The Well Healed Woman: Health, Healing and Humor

Last week I joined approximately 699 other women to attend the 12th anniversary of the Well Healed Woman Conference.  This dynamic event, sponsored by Lawrence & Memorial Hospital in Groton, CT, delivered a generous dose of everything it promised– health, healing and humor.

Deborah Norville kept us totally rapt in her keynote address, sharing hilarious and poignant life stories; but it was Dr. Valerie Popkin who gripped me with statistics on heart disease in her talk, "One Heart, Keep it Healthy."  Age is a risk factor for developing heart disease, and at my age of 65, it seems only a matter of time before I join the majority of women over the age of 70 who've been diagnosed. (To see what your risk of having a heart attack is, take the Framingham Heart Study risk assessment.
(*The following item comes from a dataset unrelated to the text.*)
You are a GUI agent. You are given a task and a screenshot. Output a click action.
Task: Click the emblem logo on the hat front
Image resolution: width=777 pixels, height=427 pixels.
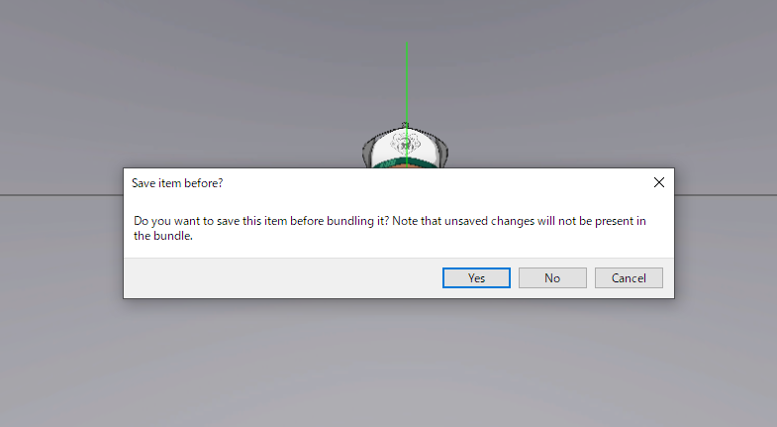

So what to do?   Cardiovascular fitness is one of the most important indicators of health and longevity in humans. And new evidence suggests the corollary is also true:  low cardio fitness is as strong a predictor of cardiovascular disease as are well-established risk factors like smoking, obesity, hypertension and diabetes. Given the research, you can be confident that you can reduce your disease risk by improving your fitness level.

The 2020 U. S. "Impact Goals" recently introduced by the American Heart Association declares that you can experience a healthier life if you raise your levels of physical activity by increasing the intensity/frequency and/or duration of your cardio activity.  In other words, if you are currently accumulating 30 minutes of walking most days of the week, you should aim to increase your sessions to 20-60 minutes of continuous activity and include intervals of faster pace.  Improving your cardio fitness from low to moderate and/or high levels significantly reduces your risk of disease.